The tournament is almost here. We have been blessed with some great sponsors! We have a realy great raffle. We have a nice over and under shotgun, rods, reels, fillets tables, jugs, 2 guided trips. One from LLD Guide Service and another from fish tales and much more. Thanks Weldon and Loy. you guys are champs Thanks to those who contributed and will be fishing. This thing has grown from day and night from last year. i will try to get a pic of the gun posted its a draw.
Wes


----------



## GBird (Jun 12, 2010)

hiram abiff said:


> just got a couple of nice fillet tables donated for raffle. things are going well.

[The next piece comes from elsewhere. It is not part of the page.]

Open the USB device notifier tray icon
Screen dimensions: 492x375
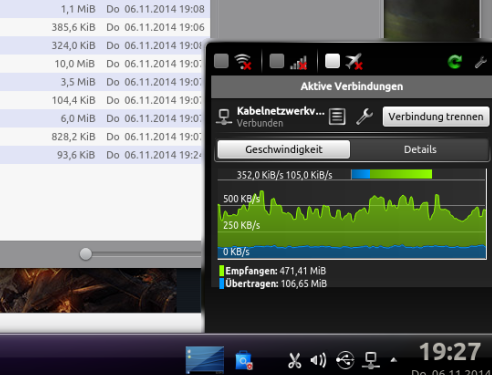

 How does someone purchase raffle tickets. Can you get them at the weigh in on Sat?


----------



## hiram abiff (Jun 26, 2006)

yes you can. i hope you can make it


----------



## Jeff G (May 18, 2010)

Looks like you guys have done a super job in organizing this tournament for this week . I look forward in doing this and meeting all of ya'll at the weigh in .


----------



## aFishinigo (May 12, 2009)

Cant wait to get this started .


----------



## hiram abiff (Jun 26, 2006)

thanks jeff,
its gonna be fun.


----------



## CamoWhaler (Jul 13, 2006)

Me and Aubrey will be there.

Shane


----------



## hiram abiff (Jun 26, 2006)

thanks shane. they will be signing up guys at the marina


----------



## CamoWhaler (Jul 13, 2006)

hiram abiff said:


> thanks shane. they will be signing up guys at the marina


Ya, since Aub lives right there in Walden we are just going to sign up there at the marina tomorrow


----------



## JPO (Oct 15, 2005)

pretty excited about this tomorrow night! If its half as fun as last year it will a blast! raffle sounds interesting too!


----------



## aFishinigo (May 12, 2009)

There are some nice raffle items, cant wait to start fishing, work till 2 then off to get the boat and my little fishin partner Aubrey (my daughter) and head to the lake check in and hit the cat holes Hopefully Wes is not in my spot. LOL. This should be a good tournament and a gteat cause, cant wait to see everyone.


----------



## aFishinigo (May 12, 2009)

Is every one ready to get their fish on. I know Team aFishinigo is pumped and ready. Come on 2:00 so i can go get my little fishing partner and head to the lake.


----------



## hiram abiff (Jun 26, 2006)

tournament was a success, we had 54 participants. the winning jug team was moris taymons team with 124 pounds. the rod and reel team was over 18 pounds. thanks to all who donated and supported. it was a hit. we will be back next year and hopefully have a nice purse to give out. i have pics but my email is dow and i can not get to them. will post later


----------



## CamoWhaler (Jul 13, 2006)

hiram abiff said:


> tournament was a success, we had 54 participants. the winning jug team was moris taymons team with 124 pounds. the rod and reel team was over 18 pounds. thanks to all who donated and supported. it was a hit. we will be back next year and hopefully have a nice purse to give out. i have pics but my email is dow and i can not get to them. will post later


Had a good time Wes, thanks for putting it on. 
we will be back next year


----------



## GTRTEXAS (Mar 5, 2007)

Wes:

You and the tournament director did a great job. First class!!!! What is the date for next year?


----------